Must I thus leave thee, Paradise ? thus leave
Thee, native soil ? these happy walks and shades,
Fit haunt of gods? where I had hoped to spend,
Quiet, though sad, the respite of that day
That must be mortal to us both? O flowers,
That never will in other climate grow,
My early visitation and my last
At even, which I bred up with tender hand
From the first opening bud, and gave ye names,
Who now shall rear ye to the sun, or rank
Your tribes, and water from the ambrosial fount?
Thee, lastly, nuptial bower, by me adorn'd
With what to sight or smell was sweet, from thee
How shall I part, and whither wander down
Into a lower world; to this obscure
And wild ? How shall we breathe in other air
Less pure, accustom'd to immortal fruits ?

Whom thus the angel interrupted mild :
“Lament not, Eve, but patiently resign
What justly thou hast lost, nor set thy heart,
Thus over fond, on that which is not thine:
Thy going is not lonely; with thee goes
Thy husband; him to follow thou art bound;
Where he abides, think there thy native soil.”

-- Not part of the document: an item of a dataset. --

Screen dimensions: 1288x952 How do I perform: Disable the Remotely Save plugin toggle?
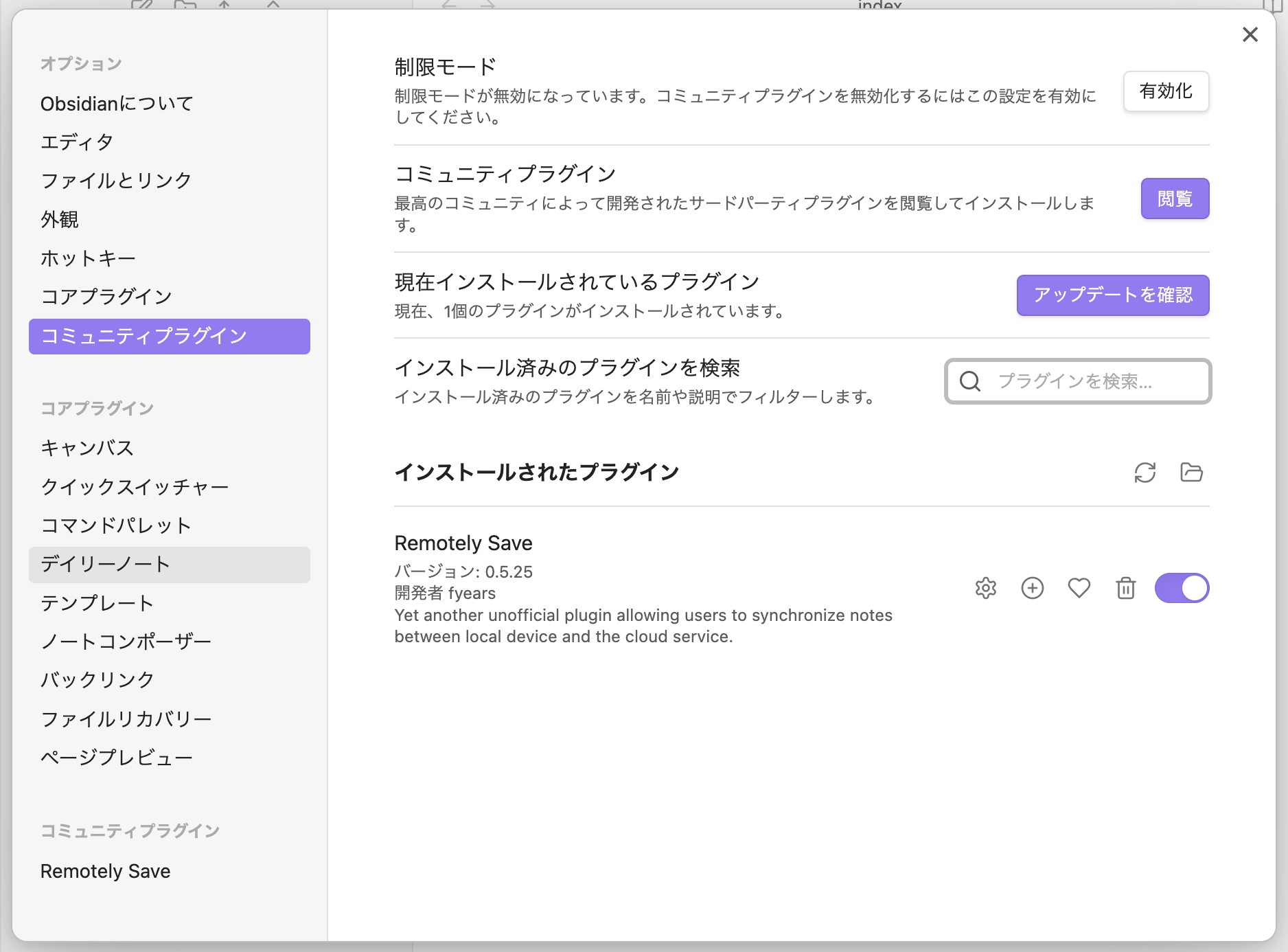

Adam, by this from the cold sudden damp
Recovering, and his scatter'd spirits return’d,
To Michael thus his humble words address'd:

“ Celestial, whether among the thronęs, or named

Of them the highest; for such of shape may seem
Prince above princes; gently hast thou told
Thy message, which might else in telling wound,
And, in performing, end us; what besides
Of sorrow, and dejection, and despair,
Our frailty can sustain, thy tidings bring,
Departure from this happy place (our sweet
Recess, and only consolation left
Familiar to our eyes;) all places else
Inhospitable appear, and desolate,
Nor knowing us, nor known: and if, by prayer
Incessant, I could hope to change the will
Of him who all things can, I would not cease
To weary him with my assiduous cries :
But prayer against his absolute decree
No more avails than breath against the wind,
Blown stifling back on him that breathes it forth:
Therefore to his great bidding I submit.
This most afflicts me; that, departing hence,
As from his face I shall be hid, deprived
His blessed countenance: here I could frequent,
With worship, place by place where he vouchsafed
Presence divine, and to my sons relate,
On this mount he appear’d; under this tree
Stood visible; among these pines his voice
I heard; here with him at this fountain talk'd:'
So many grateful altars I would rear
Of grassy turf, and pile up every stone
Of lustre from the brook, in memory
Or monument to ages, and thereon
Offer sweet-smelling gums, and fruits, and flowers.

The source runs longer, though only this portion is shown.